Problem turned out to be broken wires between door and pillar. Schematics show switches as normally open when they are normally closed. Fast forward to 6:25 for the cause of the problem.
Just fixed this issue. So satisfying to fix an annoying problem like this yourself. I saw a different video about this issue but thanks for posting nonetheless. Good on ya.
Great video. Been dealing with this for months. Tried everything else. Didnt have to time or money to take it to the dealer. Fortunately for me I was able to buy a 3 dollar butt connector pack and not have to get a new wire assembly yet. Thanks again for a great video.
Just a heads up, the new wiring harness will do the exact same thing. I’m about to install another new harness for the fourth time on my 2013. It’s only the rear, driver side door wiring harness that I’ve had an issue with.
I'm sure it will since the design is crap. I've had it on the front driver door as well. Depends how many times you open and close the doors and aggravated by cold weather.
@@commercialelectrician133 yes the harness is pretty reasonable and difficult to fix properly where it breaks. Save the old harness in case you need to fix a broken wire in one of the other doors in the future since you could depin the terminals and transfer to another harness in the future. Good luck.
Has anyone made repairs on the Fron doors wiring harness due to the door ajar / dome lights and door lock issues? If you do; Could you give me some advice, how to REMOVE the CLIP from the Driver's door? (I would not like to damage it) My truck is a 2012 F-150. Thank you.
thanks for the info real good info I also replaced the rear left latch and my harness was also torn i replaced it . but still shows i have a broken ground my harness in my front door was good none broke?? there is a broken ground in the left kick panel can u please give me a lil info on that last piece thanks
I'm thinking this might be my issue as well... I used to be able to wiggle the housing and the issue would go away and now it's back and nothing is working to fix it now.
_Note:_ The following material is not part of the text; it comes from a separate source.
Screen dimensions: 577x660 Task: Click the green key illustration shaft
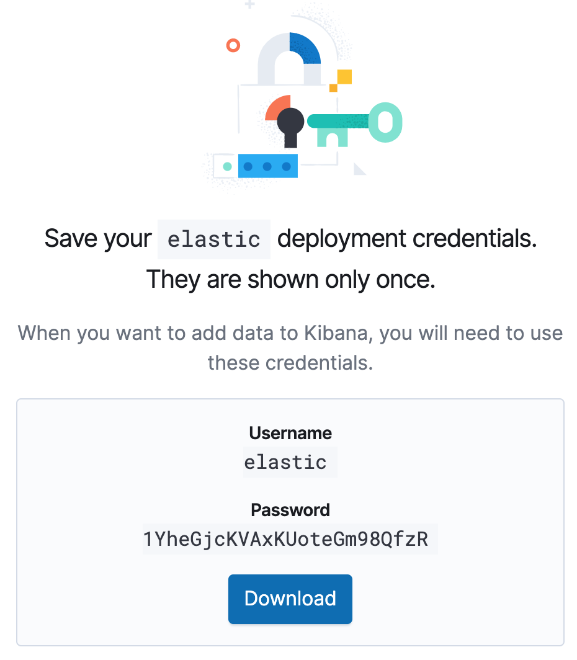coord(338,120)
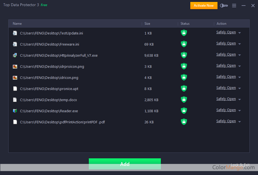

I'll be ordering a new wire harness now. Thanks for the video!
Is there any good videos on taking the door panel harness out and installing the new one step by step? I’m sure I can do it! But it would make it a lot easier
@@PhillipBailey Part number is correct.About $80.Give them your vin.If truck was built in Dearborn you can get back half.If it wasn't the whole harness to dash is only option $400! According to Ford 6/1/20
Yes the only problem was it indicating the door open when it was not but there are several wires in this harness and depending on which one or more fail it could cause the power window or door lock to stop working. Its easy enough to inspect the harness yourself.
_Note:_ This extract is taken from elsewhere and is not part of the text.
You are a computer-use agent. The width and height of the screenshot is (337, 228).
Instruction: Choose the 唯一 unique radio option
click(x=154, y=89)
@@PhillipBailey I replaced the whole harness.For months I have been having a drain of battery.It would start 5 days in a row and then not start on new battery.I could jump it and drive all over then it would start for two days.This was actually before the door ajar warning light ever came on.I am hoping this was the power drain and just was not setting of the light early on. .
I’m having this problem on my 2012 Ford F-150. except it’s for the 2 front doors and it keeps running my battery dead because the lights kick on and of constantly!
Does the dash indicate which front door is ajar? Check for broken wires in the same location but at the front door connections. If I remember it's a pain in the ass to unplug them. Good luck.
If you have a late model 2010 or later, the fault is not in the switch. Check the wire in the boot between the B-pillar and the door. Strip back the boot and the tape. Bet you have broken wires.
You are correct it was broken wires replaced the door harness. What threw me off was the schematic shows the switch normally closed and its not. Thanks for the comment..
was the harness wires broken at the connector? If not then this was not the same problem. You may have a problem with the switch internal in the latch. Need to do some testing on the circuit before just changing parts based on case histories.